Read a great post by Peter Rip on mashups and whether they represent features or “standalone economic activity.” (I’ll be using “standalone economic activity” in a sentence as soon as possible by the way.)
The discussion really surrounds the question of value when you build on top of one or more APIs without having significant standalone functionality of your own. How dependent is your application on an API from a different company? If you remove one or more APIs are you left with anything of value?
Peter’s post actually reminds me of one of my own posts recently regarding a cliche amongst enterprise folks that suggests that companies divert customer attention to professsional services engagements and APIs when trying to cover up for product shortcomings.
Peter’s examples of enterprise application mashups are certainly interesting, but the problem with enterprise mashups relate to development and testing. Someone will come along and develop a framework that is aware of a ton of APIs that will allow “Great Plains and Salesforce and Fedex into a customer RMA/package tracking solution.”
But the problem is that Great Plains will make changes in their code that changes the behavior of the application and potentially the API. This means that someone would need to constantly test the framework and the interfaces with the mashup to make sure that nothing is broken.
This creates for a huge spaghetti strapped environment that has too much potential for failure.
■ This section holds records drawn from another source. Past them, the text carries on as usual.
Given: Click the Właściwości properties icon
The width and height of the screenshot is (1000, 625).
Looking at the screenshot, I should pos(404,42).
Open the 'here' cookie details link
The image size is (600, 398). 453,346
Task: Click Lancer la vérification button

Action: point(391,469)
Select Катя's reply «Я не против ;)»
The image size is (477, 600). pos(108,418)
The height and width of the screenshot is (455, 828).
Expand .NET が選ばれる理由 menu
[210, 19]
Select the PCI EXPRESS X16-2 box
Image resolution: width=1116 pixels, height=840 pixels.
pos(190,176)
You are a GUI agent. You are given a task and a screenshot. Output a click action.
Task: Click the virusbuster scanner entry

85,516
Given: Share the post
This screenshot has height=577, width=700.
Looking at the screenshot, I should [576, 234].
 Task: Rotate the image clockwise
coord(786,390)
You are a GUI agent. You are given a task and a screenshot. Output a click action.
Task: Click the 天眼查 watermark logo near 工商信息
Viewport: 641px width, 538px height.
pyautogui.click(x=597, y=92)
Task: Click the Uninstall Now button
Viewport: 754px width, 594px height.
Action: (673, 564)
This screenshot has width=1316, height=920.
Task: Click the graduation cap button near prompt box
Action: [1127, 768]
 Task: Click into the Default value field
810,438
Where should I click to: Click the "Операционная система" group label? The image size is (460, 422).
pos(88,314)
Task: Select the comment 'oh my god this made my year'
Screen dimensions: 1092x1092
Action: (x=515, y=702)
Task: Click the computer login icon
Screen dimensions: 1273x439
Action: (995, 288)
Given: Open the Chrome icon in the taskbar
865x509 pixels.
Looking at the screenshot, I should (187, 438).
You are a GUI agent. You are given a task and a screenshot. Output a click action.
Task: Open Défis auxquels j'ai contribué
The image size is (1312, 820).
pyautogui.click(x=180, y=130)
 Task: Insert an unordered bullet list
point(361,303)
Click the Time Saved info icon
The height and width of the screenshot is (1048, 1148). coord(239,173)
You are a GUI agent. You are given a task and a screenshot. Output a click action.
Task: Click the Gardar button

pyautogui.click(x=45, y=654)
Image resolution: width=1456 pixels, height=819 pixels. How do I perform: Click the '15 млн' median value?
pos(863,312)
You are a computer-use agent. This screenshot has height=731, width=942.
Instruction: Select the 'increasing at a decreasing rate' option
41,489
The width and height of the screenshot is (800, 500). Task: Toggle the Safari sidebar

Centralizing the management, development, and testing of enterprise mashups is the only way to get this done. One throat to choke.
One solution is the push the responsibility of developing and testing the interfaces to the vendor themselves. This could work, but software companies won’t join a party unless they sense that they are being left out. So you have to get everyone in at once.
That’s a political fight if there is one. Does Microsoft really want to level the playing field with a smaller vendor simply to make life easier for a customer? Not really. No big company wants to relinquish their competitive advantages just to make things pretty.